Start of Input material
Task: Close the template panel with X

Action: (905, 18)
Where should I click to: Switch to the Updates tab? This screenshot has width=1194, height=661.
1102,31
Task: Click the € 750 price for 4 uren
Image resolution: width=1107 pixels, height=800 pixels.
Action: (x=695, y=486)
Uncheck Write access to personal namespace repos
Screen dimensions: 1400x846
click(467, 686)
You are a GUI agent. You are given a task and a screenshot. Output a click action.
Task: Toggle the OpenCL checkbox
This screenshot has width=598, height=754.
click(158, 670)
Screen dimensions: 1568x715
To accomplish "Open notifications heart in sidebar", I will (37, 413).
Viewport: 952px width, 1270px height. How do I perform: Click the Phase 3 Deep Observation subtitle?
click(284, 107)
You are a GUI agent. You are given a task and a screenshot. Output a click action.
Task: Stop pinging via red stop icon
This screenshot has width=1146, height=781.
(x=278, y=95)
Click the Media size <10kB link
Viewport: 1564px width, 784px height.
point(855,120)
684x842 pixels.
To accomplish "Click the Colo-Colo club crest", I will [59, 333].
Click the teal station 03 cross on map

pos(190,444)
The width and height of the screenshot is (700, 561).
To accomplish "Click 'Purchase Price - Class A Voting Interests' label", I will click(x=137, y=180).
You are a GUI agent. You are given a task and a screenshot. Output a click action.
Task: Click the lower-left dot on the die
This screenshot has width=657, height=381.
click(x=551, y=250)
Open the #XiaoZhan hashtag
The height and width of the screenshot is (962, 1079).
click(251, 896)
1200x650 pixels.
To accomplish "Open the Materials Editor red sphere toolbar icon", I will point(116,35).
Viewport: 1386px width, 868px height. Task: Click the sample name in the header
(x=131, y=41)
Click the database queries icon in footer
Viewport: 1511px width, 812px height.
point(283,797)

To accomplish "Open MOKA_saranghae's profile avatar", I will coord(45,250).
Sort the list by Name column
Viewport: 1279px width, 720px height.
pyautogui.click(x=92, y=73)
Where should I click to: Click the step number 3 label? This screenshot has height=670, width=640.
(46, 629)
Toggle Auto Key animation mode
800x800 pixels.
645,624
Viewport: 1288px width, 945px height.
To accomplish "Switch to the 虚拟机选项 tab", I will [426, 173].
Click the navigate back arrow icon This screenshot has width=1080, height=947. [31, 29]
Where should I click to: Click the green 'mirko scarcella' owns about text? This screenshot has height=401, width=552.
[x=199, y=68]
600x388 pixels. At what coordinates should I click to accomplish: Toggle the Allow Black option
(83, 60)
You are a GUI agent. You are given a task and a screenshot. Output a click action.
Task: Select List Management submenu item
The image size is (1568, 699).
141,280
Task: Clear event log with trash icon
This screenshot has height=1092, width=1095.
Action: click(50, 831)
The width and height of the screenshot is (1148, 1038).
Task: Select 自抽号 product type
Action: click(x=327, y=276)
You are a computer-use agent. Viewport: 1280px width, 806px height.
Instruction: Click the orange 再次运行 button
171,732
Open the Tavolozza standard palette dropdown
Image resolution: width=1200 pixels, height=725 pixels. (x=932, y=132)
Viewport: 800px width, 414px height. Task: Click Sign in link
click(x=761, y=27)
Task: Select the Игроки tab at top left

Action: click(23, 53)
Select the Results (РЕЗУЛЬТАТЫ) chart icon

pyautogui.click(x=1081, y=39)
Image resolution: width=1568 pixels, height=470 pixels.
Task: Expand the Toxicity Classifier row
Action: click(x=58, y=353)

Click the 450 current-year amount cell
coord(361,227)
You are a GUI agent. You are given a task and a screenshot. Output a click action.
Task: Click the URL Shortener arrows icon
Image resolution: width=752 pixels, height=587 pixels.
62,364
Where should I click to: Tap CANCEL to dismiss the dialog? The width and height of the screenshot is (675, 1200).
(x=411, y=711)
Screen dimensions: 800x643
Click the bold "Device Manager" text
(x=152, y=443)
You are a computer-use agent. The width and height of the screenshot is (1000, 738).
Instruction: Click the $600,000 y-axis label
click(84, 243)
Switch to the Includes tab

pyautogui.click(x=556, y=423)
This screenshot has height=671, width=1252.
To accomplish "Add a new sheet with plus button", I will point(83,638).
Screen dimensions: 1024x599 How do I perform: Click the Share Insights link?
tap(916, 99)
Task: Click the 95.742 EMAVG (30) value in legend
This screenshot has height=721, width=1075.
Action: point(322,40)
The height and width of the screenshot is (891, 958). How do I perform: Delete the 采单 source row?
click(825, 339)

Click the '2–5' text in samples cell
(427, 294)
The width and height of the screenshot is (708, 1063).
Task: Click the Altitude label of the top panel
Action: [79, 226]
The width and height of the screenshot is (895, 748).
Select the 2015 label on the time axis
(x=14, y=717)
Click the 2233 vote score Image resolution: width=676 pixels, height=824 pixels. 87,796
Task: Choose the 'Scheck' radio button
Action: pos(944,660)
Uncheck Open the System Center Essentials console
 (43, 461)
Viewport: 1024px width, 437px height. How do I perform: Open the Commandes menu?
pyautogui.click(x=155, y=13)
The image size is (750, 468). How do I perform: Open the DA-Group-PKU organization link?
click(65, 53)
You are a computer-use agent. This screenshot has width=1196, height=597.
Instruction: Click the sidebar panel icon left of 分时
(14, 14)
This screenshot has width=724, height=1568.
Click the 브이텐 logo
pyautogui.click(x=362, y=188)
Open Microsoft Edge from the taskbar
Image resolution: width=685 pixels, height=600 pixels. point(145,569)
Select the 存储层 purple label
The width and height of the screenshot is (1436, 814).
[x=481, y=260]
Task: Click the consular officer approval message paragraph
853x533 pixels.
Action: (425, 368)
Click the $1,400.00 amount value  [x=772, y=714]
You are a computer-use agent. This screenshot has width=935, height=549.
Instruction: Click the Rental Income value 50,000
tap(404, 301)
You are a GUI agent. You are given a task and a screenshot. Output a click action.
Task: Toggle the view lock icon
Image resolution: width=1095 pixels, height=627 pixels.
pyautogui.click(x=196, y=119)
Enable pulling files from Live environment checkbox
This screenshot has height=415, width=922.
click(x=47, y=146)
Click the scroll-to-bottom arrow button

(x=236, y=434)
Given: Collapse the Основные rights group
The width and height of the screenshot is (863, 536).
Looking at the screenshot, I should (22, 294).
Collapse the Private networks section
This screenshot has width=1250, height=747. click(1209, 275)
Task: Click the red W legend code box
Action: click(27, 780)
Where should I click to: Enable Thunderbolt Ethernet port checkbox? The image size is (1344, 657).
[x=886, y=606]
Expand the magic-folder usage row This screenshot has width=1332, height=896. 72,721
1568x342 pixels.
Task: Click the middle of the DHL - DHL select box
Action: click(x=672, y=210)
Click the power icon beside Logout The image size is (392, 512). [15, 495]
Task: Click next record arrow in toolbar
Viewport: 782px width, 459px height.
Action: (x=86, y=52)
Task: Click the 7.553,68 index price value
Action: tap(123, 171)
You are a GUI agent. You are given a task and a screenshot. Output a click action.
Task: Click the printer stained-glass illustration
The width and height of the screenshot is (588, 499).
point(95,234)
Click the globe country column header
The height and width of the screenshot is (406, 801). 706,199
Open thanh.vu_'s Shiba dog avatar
End of Input material
**Exercise instructions**
Print each entry exactly as it appears above.

**Reply to the task**
Task: Close the template panel with X

Action: (905, 18)
Where should I click to: Switch to the Updates tab? This screenshot has width=1194, height=661.
1102,31
Task: Click the € 750 price for 4 uren
Image resolution: width=1107 pixels, height=800 pixels.
Action: (x=695, y=486)
Uncheck Write access to personal namespace repos
Screen dimensions: 1400x846
click(467, 686)
You are a GUI agent. You are given a task and a screenshot. Output a click action.
Task: Toggle the OpenCL checkbox
This screenshot has width=598, height=754.
click(158, 670)
Screen dimensions: 1568x715
To accomplish "Open notifications heart in sidebar", I will (37, 413).
Viewport: 952px width, 1270px height. How do I perform: Click the Phase 3 Deep Observation subtitle?
click(284, 107)
You are a GUI agent. You are given a task and a screenshot. Output a click action.
Task: Stop pinging via red stop icon
This screenshot has width=1146, height=781.
(x=278, y=95)
Click the Media size <10kB link
Viewport: 1564px width, 784px height.
point(855,120)
684x842 pixels.
To accomplish "Click the Colo-Colo club crest", I will [59, 333].
Click the teal station 03 cross on map

pos(190,444)
The width and height of the screenshot is (700, 561).
To accomplish "Click 'Purchase Price - Class A Voting Interests' label", I will click(x=137, y=180).
You are a GUI agent. You are given a task and a screenshot. Output a click action.
Task: Click the lower-left dot on the die
This screenshot has width=657, height=381.
click(x=551, y=250)
Open the #XiaoZhan hashtag
The height and width of the screenshot is (962, 1079).
click(251, 896)
1200x650 pixels.
To accomplish "Open the Materials Editor red sphere toolbar icon", I will point(116,35).
Viewport: 1386px width, 868px height. Task: Click the sample name in the header
(x=131, y=41)
Click the database queries icon in footer
Viewport: 1511px width, 812px height.
point(283,797)

To accomplish "Open MOKA_saranghae's profile avatar", I will coord(45,250).
Sort the list by Name column
Viewport: 1279px width, 720px height.
pyautogui.click(x=92, y=73)
Where should I click to: Click the step number 3 label? This screenshot has height=670, width=640.
(46, 629)
Toggle Auto Key animation mode
800x800 pixels.
645,624
Viewport: 1288px width, 945px height.
To accomplish "Switch to the 虚拟机选项 tab", I will [426, 173].
Click the navigate back arrow icon This screenshot has width=1080, height=947. [31, 29]
Where should I click to: Click the green 'mirko scarcella' owns about text? This screenshot has height=401, width=552.
[x=199, y=68]
600x388 pixels. At what coordinates should I click to accomplish: Toggle the Allow Black option
(83, 60)
You are a GUI agent. You are given a task and a screenshot. Output a click action.
Task: Select List Management submenu item
The image size is (1568, 699).
141,280
Task: Clear event log with trash icon
This screenshot has height=1092, width=1095.
Action: click(50, 831)
The width and height of the screenshot is (1148, 1038).
Task: Select 自抽号 product type
Action: click(x=327, y=276)
You are a computer-use agent. Viewport: 1280px width, 806px height.
Instruction: Click the orange 再次运行 button
171,732
Open the Tavolozza standard palette dropdown
Image resolution: width=1200 pixels, height=725 pixels. (x=932, y=132)
Viewport: 800px width, 414px height. Task: Click Sign in link
click(x=761, y=27)
Task: Select the Игроки tab at top left

Action: click(23, 53)
Select the Results (РЕЗУЛЬТАТЫ) chart icon

pyautogui.click(x=1081, y=39)
Image resolution: width=1568 pixels, height=470 pixels.
Task: Expand the Toxicity Classifier row
Action: click(x=58, y=353)

Click the 450 current-year amount cell
coord(361,227)
You are a GUI agent. You are given a task and a screenshot. Output a click action.
Task: Click the URL Shortener arrows icon
Image resolution: width=752 pixels, height=587 pixels.
62,364
Where should I click to: Tap CANCEL to dismiss the dialog? The width and height of the screenshot is (675, 1200).
(x=411, y=711)
Screen dimensions: 800x643
Click the bold "Device Manager" text
(x=152, y=443)
You are a computer-use agent. The width and height of the screenshot is (1000, 738).
Instruction: Click the $600,000 y-axis label
click(84, 243)
Switch to the Includes tab

pyautogui.click(x=556, y=423)
This screenshot has height=671, width=1252.
To accomplish "Add a new sheet with plus button", I will point(83,638).
Screen dimensions: 1024x599 How do I perform: Click the Share Insights link?
tap(916, 99)
Task: Click the 95.742 EMAVG (30) value in legend
This screenshot has height=721, width=1075.
Action: point(322,40)
The height and width of the screenshot is (891, 958). How do I perform: Delete the 采单 source row?
click(825, 339)

Click the '2–5' text in samples cell
(427, 294)
The width and height of the screenshot is (708, 1063).
Task: Click the Altitude label of the top panel
Action: [79, 226]
The width and height of the screenshot is (895, 748).
Select the 2015 label on the time axis
(x=14, y=717)
Click the 2233 vote score Image resolution: width=676 pixels, height=824 pixels. 87,796
Task: Choose the 'Scheck' radio button
Action: pos(944,660)
Uncheck Open the System Center Essentials console
 (43, 461)
Viewport: 1024px width, 437px height. How do I perform: Open the Commandes menu?
pyautogui.click(x=155, y=13)
The image size is (750, 468). How do I perform: Open the DA-Group-PKU organization link?
click(65, 53)
You are a computer-use agent. This screenshot has width=1196, height=597.
Instruction: Click the sidebar panel icon left of 分时
(14, 14)
This screenshot has width=724, height=1568.
Click the 브이텐 logo
pyautogui.click(x=362, y=188)
Open Microsoft Edge from the taskbar
Image resolution: width=685 pixels, height=600 pixels. point(145,569)
Select the 存储层 purple label
The width and height of the screenshot is (1436, 814).
[x=481, y=260]
Task: Click the consular officer approval message paragraph
853x533 pixels.
Action: (425, 368)
Click the $1,400.00 amount value  [x=772, y=714]
You are a computer-use agent. This screenshot has width=935, height=549.
Instruction: Click the Rental Income value 50,000
tap(404, 301)
You are a GUI agent. You are given a task and a screenshot. Output a click action.
Task: Toggle the view lock icon
Image resolution: width=1095 pixels, height=627 pixels.
pyautogui.click(x=196, y=119)
Enable pulling files from Live environment checkbox
This screenshot has height=415, width=922.
click(x=47, y=146)
Click the scroll-to-bottom arrow button

(x=236, y=434)
Given: Collapse the Основные rights group
The width and height of the screenshot is (863, 536).
Looking at the screenshot, I should (22, 294).
Collapse the Private networks section
This screenshot has width=1250, height=747. click(1209, 275)
Task: Click the red W legend code box
Action: click(27, 780)
Where should I click to: Enable Thunderbolt Ethernet port checkbox? The image size is (1344, 657).
[x=886, y=606]
Expand the magic-folder usage row This screenshot has width=1332, height=896. 72,721
1568x342 pixels.
Task: Click the middle of the DHL - DHL select box
Action: click(x=672, y=210)
Click the power icon beside Logout The image size is (392, 512). [15, 495]
Task: Click next record arrow in toolbar
Viewport: 782px width, 459px height.
Action: (x=86, y=52)
Task: Click the 7.553,68 index price value
Action: tap(123, 171)
You are a GUI agent. You are given a task and a screenshot. Output a click action.
Task: Click the printer stained-glass illustration
The width and height of the screenshot is (588, 499).
point(95,234)
Click the globe country column header
The height and width of the screenshot is (406, 801). 706,199
Open thanh.vu_'s Shiba dog avatar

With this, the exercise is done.